:: Excerpt ::

SHABBAT PARASHAT VA’YAKHEL 24 Adar A, 5765 March 5, ‘05

This Week’s Insights:
· A Thought from Rabbi Avraham HaCohen Kook, zt”l
· Rabbi Dov Begon, Founder and Head of Machon Meir –
Message for Today: How to Choose a Leader
· Rabbi Shlomo Aviner, Rosh Yeshiva of Ateret Kohanim –
Learn To Communicate With Your Spouse
· Rabbi Elisha Aviner –
Education Corner: The Struggle Over Eretz Yisrael – Open Letters to Youth (Part I)

A Thought from Rabbi Avraham HaCohen Kook, zt”l:
“We must use all the strengths stored within the people to arouse the rebirth of Israel… all their light must be extracted from its dormant potential and actualized as a vibrant force. Spiritual intuition senses the torch of Israel ascending. Everything is blossoming forth from Eretz Yisrael.” (Orot, Yisrael U’Techiyato, p. 45)

Rabbi Dov Begon, Founder and Head of Machon Meir
Message for Today: How to Choose a Leader
Our sages describe how and why Betzalel ben Uri was selected to be a leader: “G-d said to Moses: ‘Do you find Betzalel reputable?’ Moses replied, ‘Master-of-the-Universe! You find him reputable, shall I not find him so?’ G-d then said, ‘Even so, go tell the people.’ Moses went and asked Israel, ‘Do you find Betzalel reputable?’ they replied, ‘If both you and G-d find him reputable, shall we not find him so?’” (Berachot 55).

:::
:: Given data ::

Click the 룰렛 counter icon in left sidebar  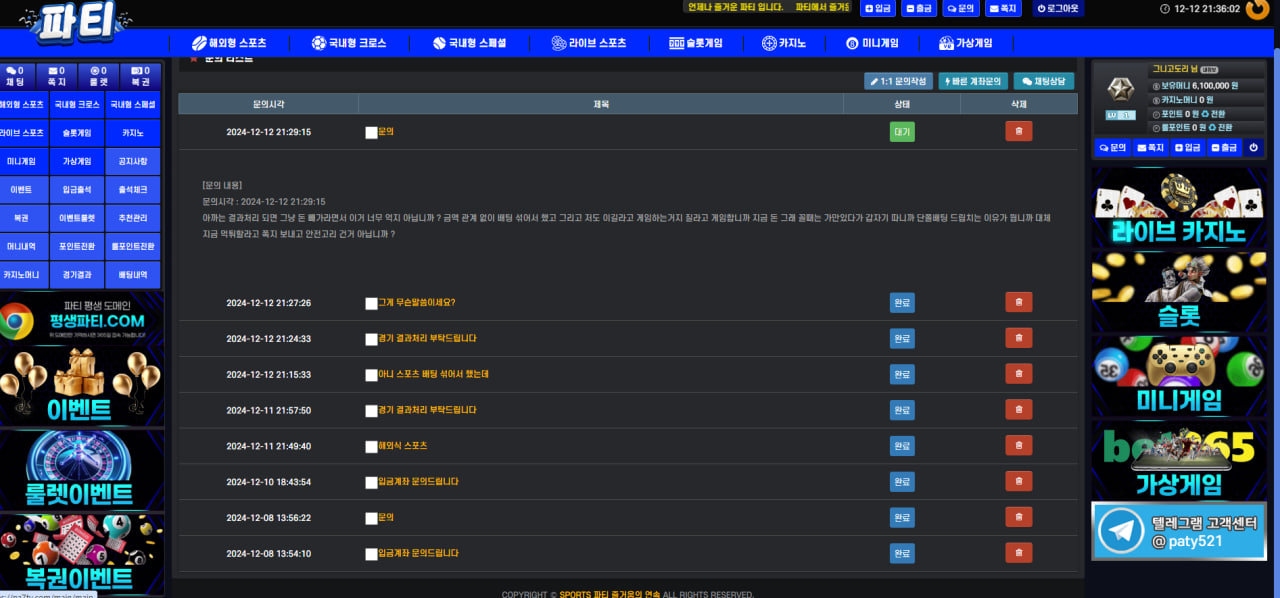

:::

:: Instruction 1 ::
Please output the passage from the newsletter above, beginning at the words "SHABBAT PARASHAT VA’YAKHEL" and stopping after "Youth (Part I)".
:: Instruction 2 ::
In the newsletter above, what reason does Israel give for finding Betzalel reputable? Explain in one to three sentences.

:: Task answer 1 ::
SHABBAT PARASHAT VA’YAKHEL 24 Adar A, 5765 March 5, ‘05

This Week’s Insights:
· A Thought from Rabbi Avraham HaCohen Kook, zt”l
· Rabbi Dov Begon, Founder and Head of Machon Meir –
Message for Today: How to Choose a Leader
· Rabbi Shlomo Aviner, Rosh Yeshiva of Ateret Kohanim –
Learn To Communicate With Your Spouse
· Rabbi Elisha Aviner –
Education Corner: The Struggle Over Eretz Yisrael – Open Letters to Youth (Part I)

:: Task answer 2 ::
Israel answers Moses that if both he and G-d find Betzalel reputable, they must find him so as well. They accept Betzalel because Moses and G-d have already judged him reputable.